放送局については、1期と同様にTOKYO MXほか全国28局程度での放送になると予想されます。配信に関しては、1期でNetflixやABEMA、Amazon Prime Videoなどで配信されていたことから、2期も同様の配信サービスで見られる可能性が高いです。
2026年以降も随時、公式サイトや公式X(旧Twitter)アカウント「@dun_meshi_anime」からのアナウンスを確認することをおすすめします。
TVアニメ「ダンジョン飯」公式サイト ニュース|放送・配信に関する最新情報はここに掲載されます
1期のアニメは、原作全14巻のうち第8巻収録の第52話「ベーコンエッグ」まで映像化されました。つまり2期は原作第8巻の第53話「タコス」あたりからスタートすることになります。
2期がどこまでアニメ化されるかも気になるところです。1期が連続2クール全24話で、原作約8巻分を消化しました。もし2期も同様に連続2クール全24話構成で制作された場合、計算上は原作8巻53話〜14巻の最終話「ダンジョン飯」まで、つまり原作の完結まで映像化される見通しになります。これは非常に喜ばしいことですね。
原作はすでに完結しています。九井諒子先生の原作漫画は2023年9月に連載終了を迎え、2023年12月15日に最終巻となる第13巻・第14巻が同時発売されました。全14巻で美しく完結したこの作品を、2期アニメが最後まで映像化してくれると期待できます。
先に原作のストーリーを楽しみたい方は、8巻の53話からが2期の内容に相当します。電子書籍でも購入できるので、放送を待ちながら原作を読み進めるのも良い選択肢です。つまり「先行公開」感覚で楽しめます。
KADOKAWA|ダンジョン飯 公式ページ|原作漫画(全14巻)の詳細はこちら
1期のラストでは、迷宮の主「狂乱の魔術師シスル」が突然登場し、ライオス一行に対して圧倒的な力を見せつけました。2期ではいよいよシスルとの本格対決が描かれることになります。
シスル(声:小林ゆう)はエルフの魔術師で、迷宮を構築した黒魔術の使い手です。「狂乱の魔術師」と呼ばれるほど恐ろしい存在に見えますが、その背景には大切な人を守りたいという切実な過去が隠されています。1期終盤の第22話でその過去の一端が語られており、2期ではさらに深く掘り下げられるでしょう。これは見応えがあります。
また、キメラ化したファリンの行方も2期の最大の焦点です。1期では禁術によって蘇生されたファリンが、再びシスルの手によってレッドドラゴンと融合したキメラ状態にされてしまいました。ライオスたちがファリンをどのように救うのか、そして最終的にどんな結末を迎えるのかが2期の核心となります。
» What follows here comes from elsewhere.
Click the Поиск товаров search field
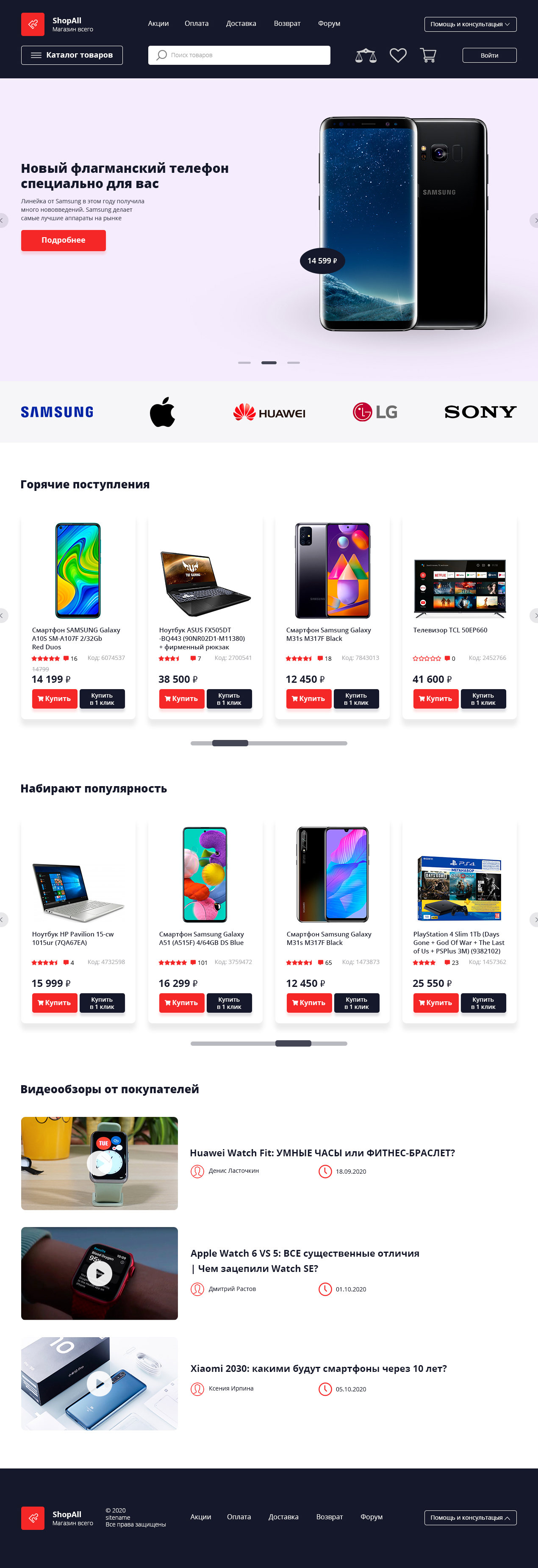 [239, 55]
さらに、1期から登場している人間側の冒険者パーティー「カブルー」たちの動向、エルフの精鋭部隊「カナリア隊」の本格参戦、そしてシスルと深く関わるエルフの長老たちの思惑など、群像劇としての広がりも2期の大きな魅力です。原作を知っているファンからも「2期からが本番」という声が非常に多く聞かれます。
アニメガフォン|狂乱の魔術師シスルの正体・過去・性別まとめ|2期で活躍が期待されるキャラクターを詳しく解説
2期もアニメーション制作はTRIGGER(トリガー)が担当することが、特報映像内で早々に発表されています。TRIGGERは「天元突破グレンラガン」や「キルラキル」のスタッフが設立したスタジオで、「リトルウィッチアカデミア」「SSSS.GRIDMAN」「映画プロメア」など個性的な作品を世に送り出してきました。
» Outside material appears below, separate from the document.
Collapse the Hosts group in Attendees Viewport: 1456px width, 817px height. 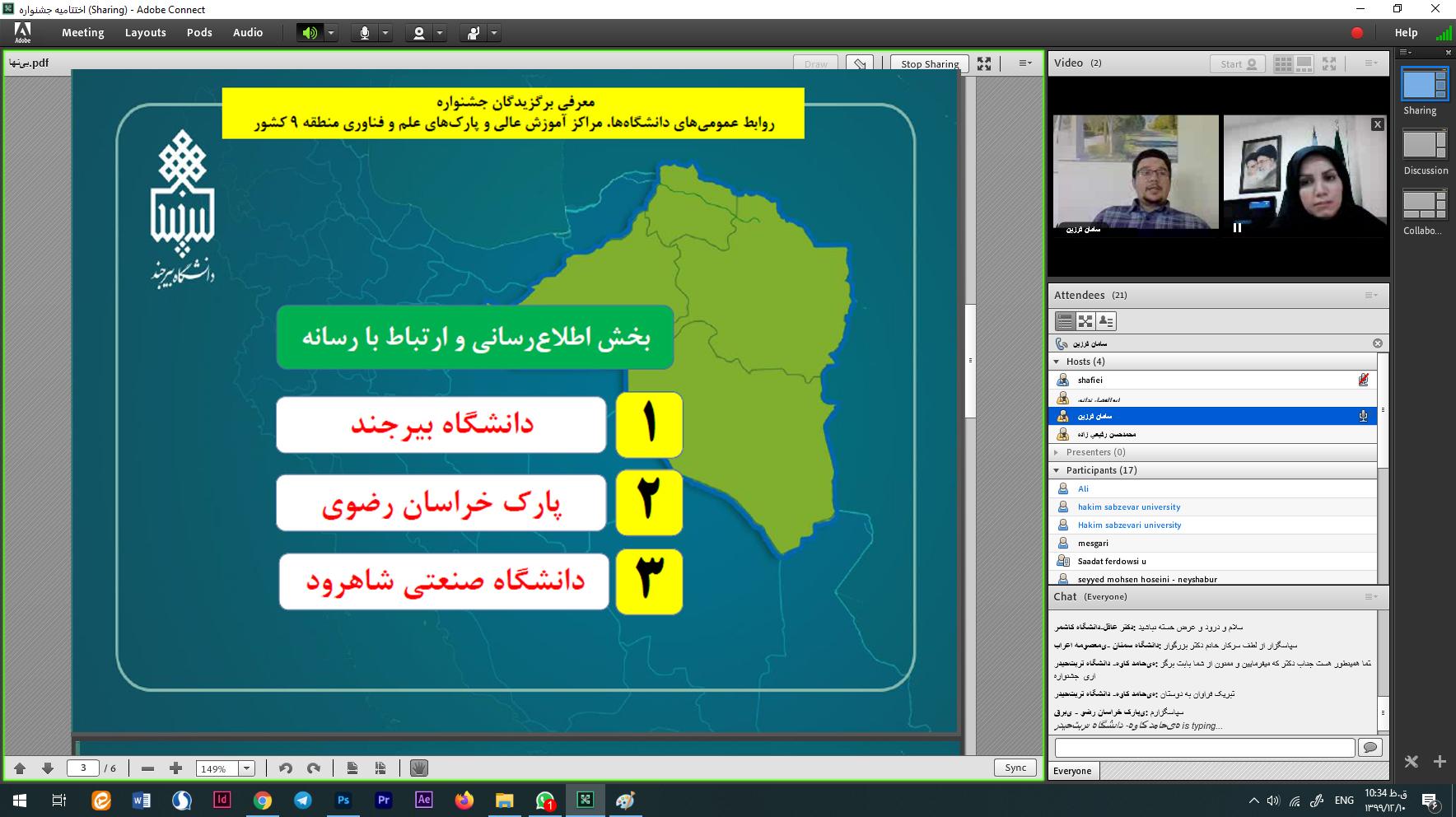(1057, 362)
1期のクオリティが非常に高かった要因のひとつは、TRIGGERが制作にかなり余裕を持って取り組んでいたことにあります。1期放送開始の2024年1月より前の2023年12月に、3話分を劇場先行公開するほどの充実した制作体制でした。これは業界でも珍しい事例です。
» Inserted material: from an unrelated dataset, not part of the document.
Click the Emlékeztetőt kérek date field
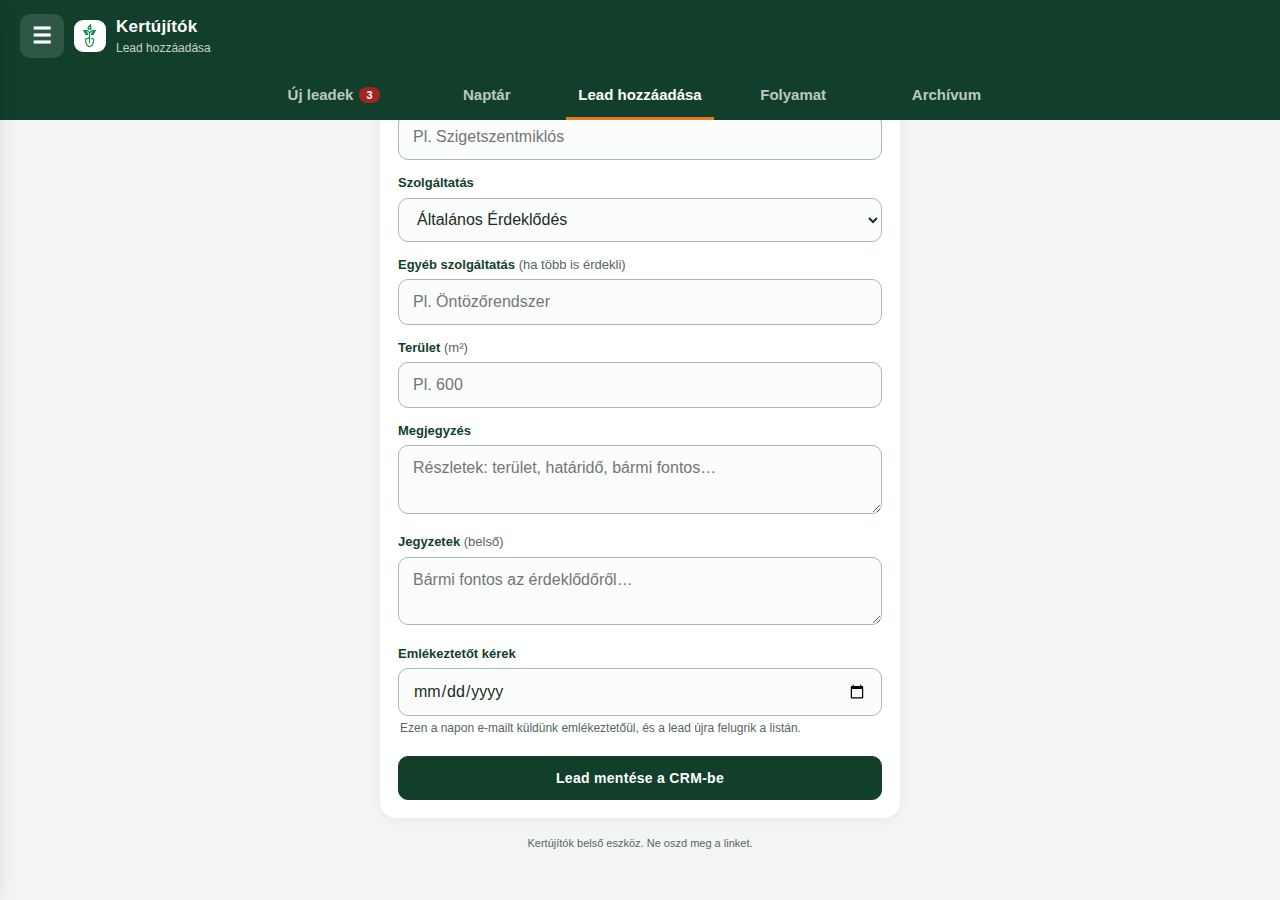The height and width of the screenshot is (900, 1280). coord(640,692)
ただし、制作の丁寧さゆえに時間がかかる側面もあります。海外ファンコミュニティでは「監督の宮島善博氏が別のプロジェクトも抱えている可能性があり、スケジュール調整が難航しているのではないか」という声もあります。アニメスタジオは複数の作品を並行制作することもあり、特に人気作の続編は「クオリティを落としたくない」という制作側の強い意識から、放送開始まで時間を要するケースが多いのです。
放送が遅れていることは必ずしもネガティブな情報ではありません。むしろ「1期と同等以上のクオリティで届けるための準備期間」だと捉えるほうが自然です。焦りを感じる気持ちはわかりますが、待った分だけ良いものが届く可能性が高いです。
| 項目 | 1期(参考) | 2期(現状) |
|---|---|---|
| 制作発表 | 2022年8月 | 2024年6月 |
| 放送開始 | 2024年1月 | 未定 |
| 制作会社 | TRIGGER | TRIGGER(継続) |
| 制作から放送まで | 約17ヶ月 | 2026年中なら約24〜30ヶ月 |
2期の放送日がまだ発表されていない今だからこそ、待ち時間を有効に使う方法があります。まず真っ先におすすめしたいのが、1期の見直しです。
1期全24話は現在、Netflixをはじめ、Hulu、Amazon Prime Video、dアニメストアなどで配信中です。特にNetflixでは全世界に向けて10カ国語以上の翻訳版が用意されており、日本語字幕・吹き替えはもちろん、英語版も視聴可能です。2期を最大限に楽しむためには、1期のストーリーをしっかり頭に入れておくことが大切です。
次におすすめなのが、原作漫画の8巻以降を読むことです。先述のとおり、2期の内容は原作8巻53話から始まります。原作は全14巻で完結しており、残り6巻分(53話〜最終話)が2期の範囲になります。先にネタバレを知りたくない方は1〜8巻の復習にとどめ、知りたい方は一気に最終話まで読むのもありです。原作では後半にかけてストーリーが大きく動き、「飯テロ×ダンジョン探索×群像劇」という作品の魅力が最高潮に達します。
また、シリーズ累計1,400万部(デジタル版含む)を超えた本作は、公式から多彩なグッズや関連書籍も展開されています。「ダンジョン飯ワールドガイド 冒険者バイブル」などの公式副読本は、世界観・モンスター・料理の設定が細かく解説されており、2期の内容をより深く楽しむための予習としておすすめです。
1期を振り返ってみると、第1クールのOP「Sleep Walking Orchestra」(BUMP OF CHICKEN)、第2クールのOP「運命」(sumika)、そして各クールのED「Party!!」(緑黄色社会)・「キラキラの灰」(リーガルリリー)と、人気アーティストによる豪華な楽曲陣も本作の魅力のひとつでした。2期でどんな楽曲が起用されるのかも、今から楽しみなポイントのひとつです。